For both tags and categories, you’re using the same word or phrase on multiple different posts. You’re attaching an independent data point — that tag or category — to your post.

It’s important to realize that custom taxonomies like tags hold their own data, and can change independently of the posts they are attached to. For example, I may have once used the tag “wapo” on a site, because I has a post that referred to The Washington Post. Now I want to be more clear, so I want that tag (and the 79 posts that have it) to look like “The Washington Post (newspaper)”. Because of the way taxonomies work — linking your data to some other point — this is a change I just need to make once and it gets changed everywhere like magic.

That same feature also means that for WordPress finding things that are tagged with that tag — be it as “wapo” or “The Washington Post (newspaper)” is pretty fast. Because essentially WordPress is just saving the links — this post has these 5 tags linked to it, this tag has 47 posts connected — finding all the places that that tag reoccurs is really fast.

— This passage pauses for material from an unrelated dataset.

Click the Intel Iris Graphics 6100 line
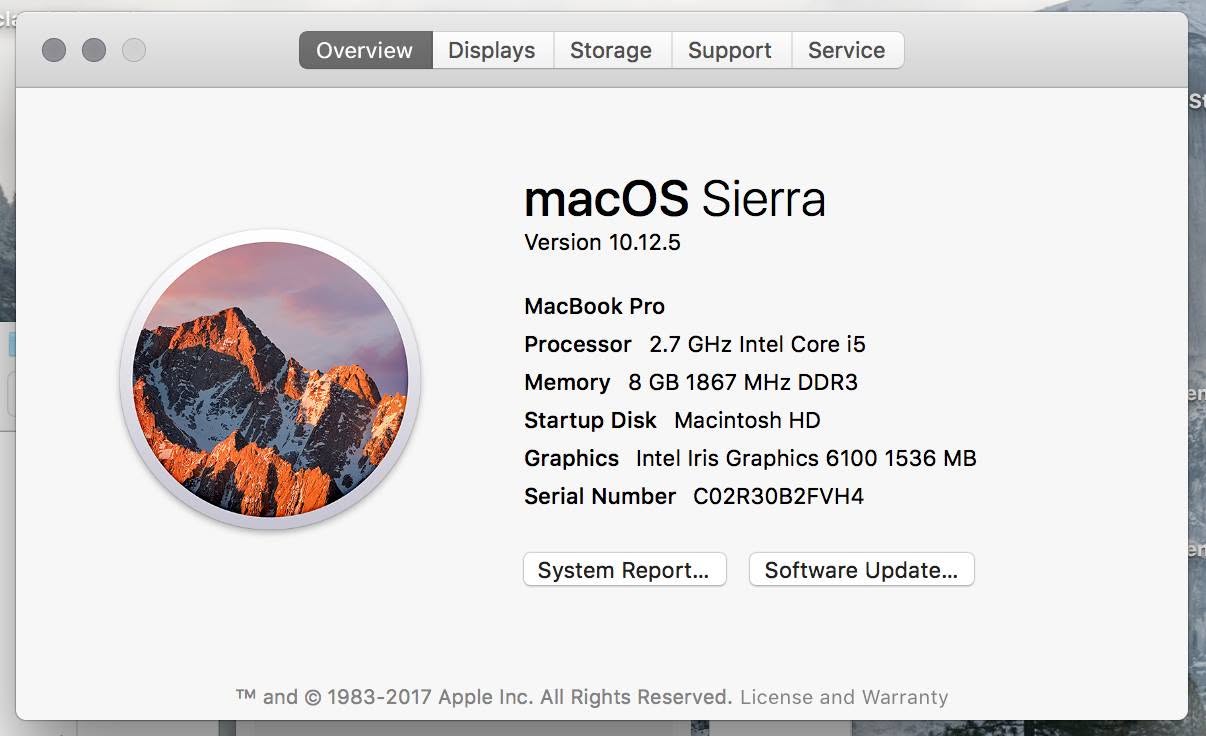The height and width of the screenshot is (736, 1206). (x=750, y=458)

The final detail about custom taxonomies is that they can be hierarchical or flat. I expanded on this a lot more in a past post about custom taxonomies; the summary is: “hierarchical” means both “like Post Categories” and “can stack.” So you can organize things so all your references to “US Politics” are also captured when you look for all references to “Politics.” Post Tags are different, they’re “flat”, so without using human intelligence (or fuzzy string-matching), a computer wouldn’t necessarily know the relation between “Politics” and “US Politics.”

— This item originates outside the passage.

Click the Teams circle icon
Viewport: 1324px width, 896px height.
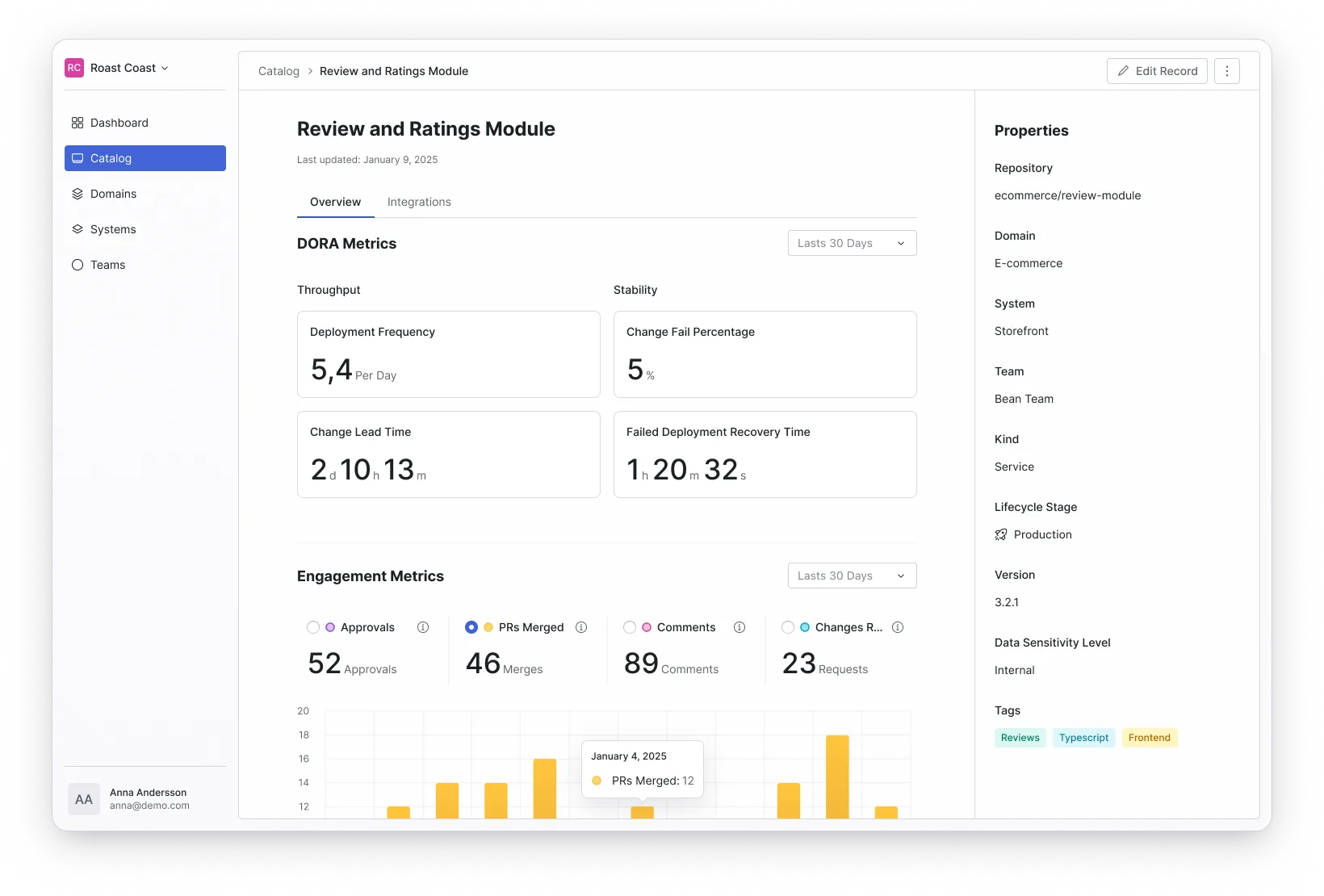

So what are Custom Fields then?

Like custom taxonomies, “custom fields” are a way to attached additional data to your content. But from there, the two pretty quickly diverge. There aren’t great examples of “custom fields” that everyone in WordPress is familiar with — because we’re talking about “custom” ones. The closest analogy you definitely know, though, is the title of your post. It’s not specifically the content of the post, it’s related, and it’s stored in a way similar to (but subtly different from) custom fields. What’s important is that WordPress only assumes your post has one title, that that title is unique to that post, and that it wouldn’t make sense to worry about the speed of finding posts with the identical title to the current post because you only use each title once in your site (probably).

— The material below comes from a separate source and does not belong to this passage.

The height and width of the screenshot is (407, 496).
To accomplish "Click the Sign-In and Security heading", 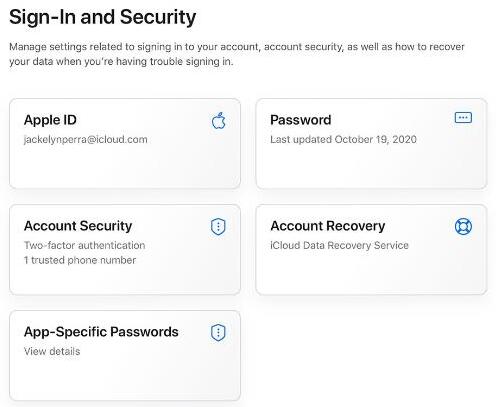I will [x=103, y=17].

These are the key qualities of custom fields — they’re data that’s unique to the post, not likely to be identical in another context, and stored in a way that doesn’t facilate (but doesn’t prohibit) cross-referencing.

The easiest actual example of “custom fields” is an SEO plugin. There the data — your custom meta description, your customized page title, etc — is really stored in a custom field, and for reasons very similar to the title of a post. That data is unique to each post, not likely to be reused, unlikely to be desirable to change in bulk (in the way I was elaborating with the “wapo” tag). These are the key qualities or custom fields — they’re data that’s unique to the post, not likely to be identical in another context, and stored in a way that doesn’t facilate (but doesn’t prohibit) cross-referencing. For more about actually using custom fields in WordPress, check out my recent post.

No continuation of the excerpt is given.